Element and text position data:
- - - - -

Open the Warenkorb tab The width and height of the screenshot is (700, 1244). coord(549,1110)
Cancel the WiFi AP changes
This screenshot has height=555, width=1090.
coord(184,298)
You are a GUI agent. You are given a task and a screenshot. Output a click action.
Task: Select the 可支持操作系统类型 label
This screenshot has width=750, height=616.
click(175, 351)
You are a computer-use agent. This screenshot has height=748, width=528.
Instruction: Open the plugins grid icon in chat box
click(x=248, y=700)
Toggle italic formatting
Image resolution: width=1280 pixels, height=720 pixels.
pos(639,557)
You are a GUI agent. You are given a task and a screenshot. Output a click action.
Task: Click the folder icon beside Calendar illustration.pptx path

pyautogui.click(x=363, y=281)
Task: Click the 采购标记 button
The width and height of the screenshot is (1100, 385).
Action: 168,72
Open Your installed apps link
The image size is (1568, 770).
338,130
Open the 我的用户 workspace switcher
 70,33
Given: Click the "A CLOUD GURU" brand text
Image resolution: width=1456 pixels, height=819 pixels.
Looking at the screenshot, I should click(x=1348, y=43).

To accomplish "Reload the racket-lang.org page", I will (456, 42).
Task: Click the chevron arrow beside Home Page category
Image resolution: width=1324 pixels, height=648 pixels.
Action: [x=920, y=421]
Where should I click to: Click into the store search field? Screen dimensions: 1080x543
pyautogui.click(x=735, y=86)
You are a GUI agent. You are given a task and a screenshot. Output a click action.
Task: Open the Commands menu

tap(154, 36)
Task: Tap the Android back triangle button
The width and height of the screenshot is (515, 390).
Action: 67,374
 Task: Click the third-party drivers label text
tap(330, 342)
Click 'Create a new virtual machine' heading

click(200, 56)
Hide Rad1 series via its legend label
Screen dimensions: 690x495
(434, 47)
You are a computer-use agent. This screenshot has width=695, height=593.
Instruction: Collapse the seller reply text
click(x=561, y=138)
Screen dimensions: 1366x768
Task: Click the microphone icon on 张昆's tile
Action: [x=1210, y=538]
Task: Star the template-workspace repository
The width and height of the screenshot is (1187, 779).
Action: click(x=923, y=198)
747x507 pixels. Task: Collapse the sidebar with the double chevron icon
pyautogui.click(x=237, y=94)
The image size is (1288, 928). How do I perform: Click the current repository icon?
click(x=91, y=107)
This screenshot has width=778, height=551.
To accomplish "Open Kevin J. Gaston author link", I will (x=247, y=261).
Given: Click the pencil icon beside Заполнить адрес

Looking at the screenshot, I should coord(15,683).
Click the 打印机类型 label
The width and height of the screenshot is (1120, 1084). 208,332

- - - - -

What you need to do: Put the lines of the data into a JSON list of strings, one string per line, leaving out blank lines. Begin at the line that contains "747x507 pixels. Task: Collapse" and stop at the end of the data.

Answer to the exercise:
[
  "747x507 pixels. Task: Collapse the sidebar with the double chevron icon",
  "pyautogui.click(x=237, y=94)",
  "The image size is (1288, 928). How do I perform: Click the current repository icon?",
  "click(x=91, y=107)",
  "This screenshot has width=778, height=551.",
  "To accomplish \"Open Kevin J. Gaston author link\", I will (x=247, y=261).",
  "Given: Click the pencil icon beside Заполнить адрес",
  "Looking at the screenshot, I should coord(15,683).",
  "Click the 打印机类型 label",
  "The width and height of the screenshot is (1120, 1084). 208,332"
]